The study also finds big gaps in pay for early-childhood educators in the region along racial and ethnic lines. (Data limitations prevented the researchers from considering prekindergarten teachers located in elementary and secondary schools.)
Researchers found that on average entry-level kindergarten teachers in the region make $27.36 an hour, while early-childhood educators make an average of $15.25 per hour.
“I knew there’d be a gap, but I didn’t know it was going to be quite that large,” said Julia Isaacs, a senior fellow at the Urban Institute and the principal investigator for the study, which looked at six jurisdictions in the Washington, D.C. area.
Early-childhood educators who are white also make substantially more than their black or Hispanic counterparts. The report notes that on average, black educators earn just 84 cents for every dollar earned by white educators, while Hispanic educators only make 74 cents per dollar.
The researchers also found that early-childhood educators with bachelor’s degrees didn’t make much more than their counterparts with less education. On average, early-childhood educators who earned a four-year degree only made $1.75 more per hour than educators without a degree.
The researchers broke down the early-childhood education field by place of employment and found some differences in compensation based on that. For example, center-based educators coded as preschool teachers earned the highest wages, while center-based educators coded as child-care workers earned the lowest wages. Family child-care educators and school-based educators in before- and after-school programs fell in between those two groups.
Employer-provided health insurance was not a given—only 52 percent of early-childhood educators had this benefit.
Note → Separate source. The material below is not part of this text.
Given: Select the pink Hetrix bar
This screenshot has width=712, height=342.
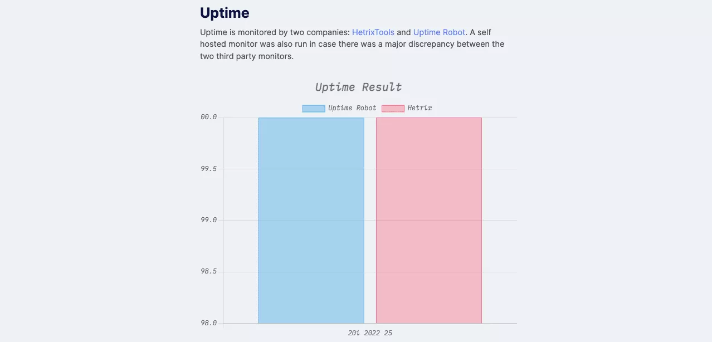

The report indicates that 15 percent of these educators are on Medicaid and some workers rely on SNAP, or the Supplemental Nutrition Assistance Program, to feed their families.
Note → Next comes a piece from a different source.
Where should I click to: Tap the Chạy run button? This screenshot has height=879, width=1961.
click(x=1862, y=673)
“More educated, more school-ready children is good overall for children’s education,” said Isaacs. “If we could get high-quality care for all our children, that would improve equity, and I think it would reduce some of the achievement gaps that we see in school.”
The report looks at how several states are trying to tackle the problem of low salaries in the field, including some that offer direct public funds to increase teacher pay and others that provide tax credits to early-childhood teachers.
The researchers focused on six jurisdictions: Washington, D.C., Alexandria, Va., Fairfax County, Va., Montgomery County, Md., and Prince George’s County, Md., and compiled the report using national survey data and regional public school pay plans in addition to expert interviews and a review of relevant literature.